==== Information given

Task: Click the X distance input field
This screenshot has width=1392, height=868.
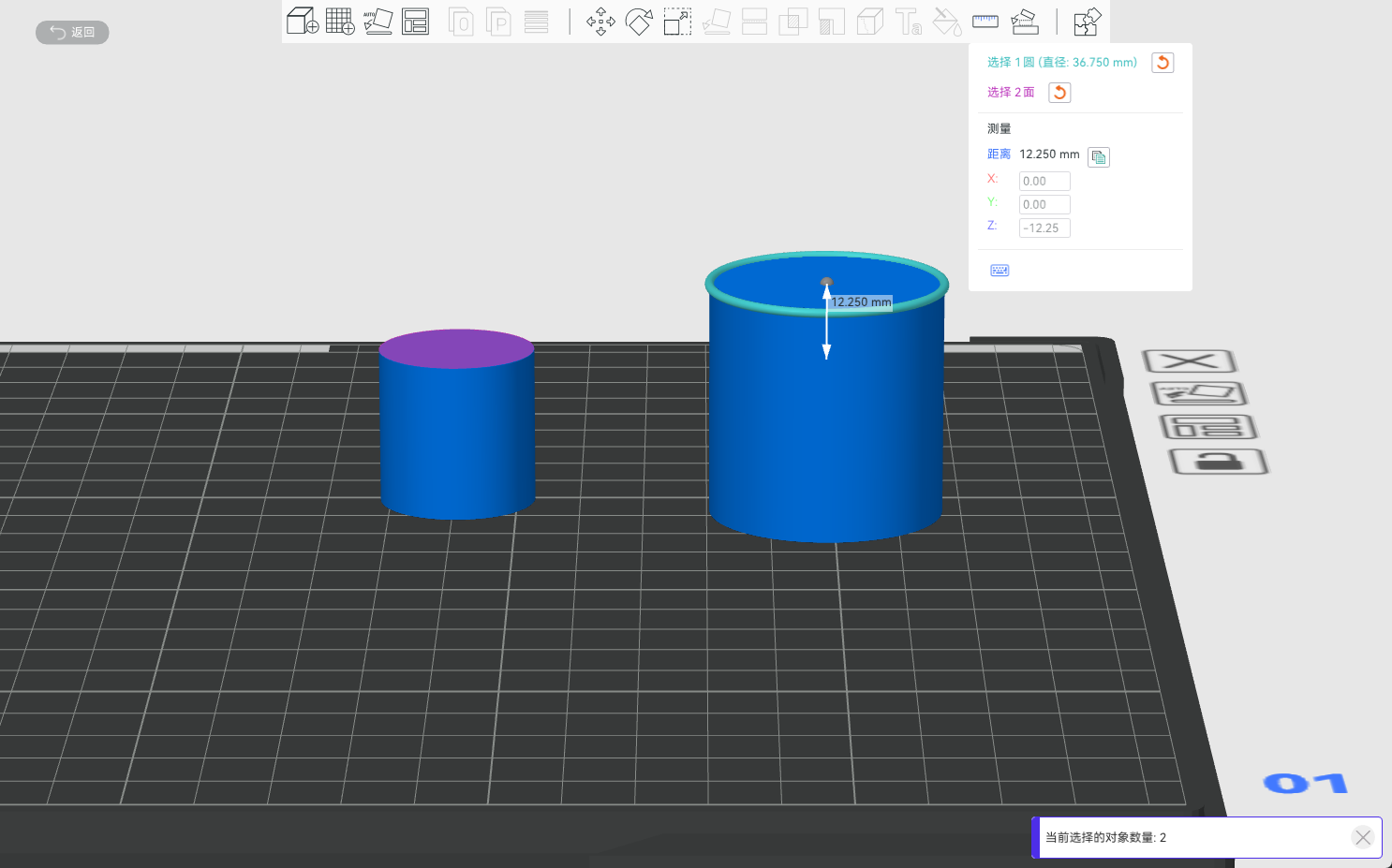Action: (x=1044, y=181)
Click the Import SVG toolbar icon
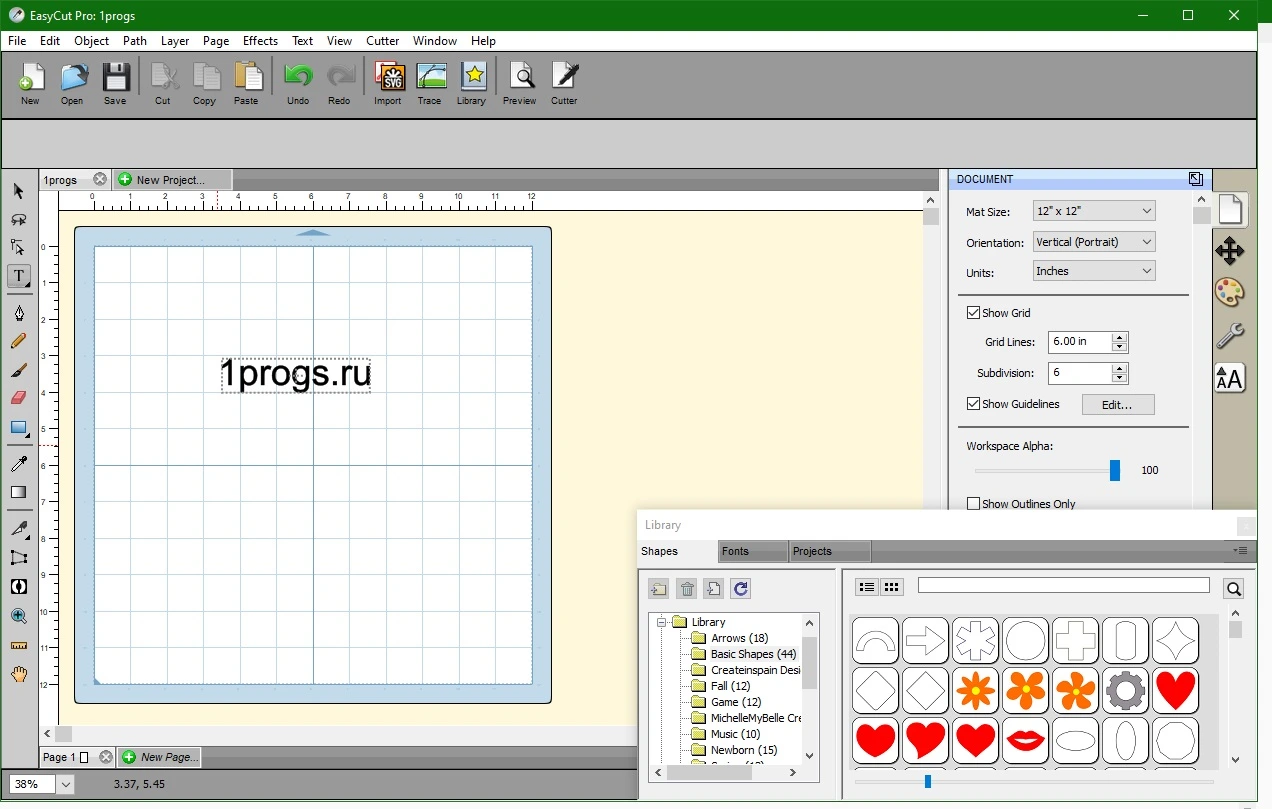1272x809 pixels. (x=388, y=83)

========

• Brief: Could the data be reproduced exactly, with the pictures omitted?

• Task result:
Task: Click the X distance input field
This screenshot has width=1392, height=868.
Action: (x=1044, y=181)
Click the Import SVG toolbar icon
1272x809 pixels. (x=388, y=83)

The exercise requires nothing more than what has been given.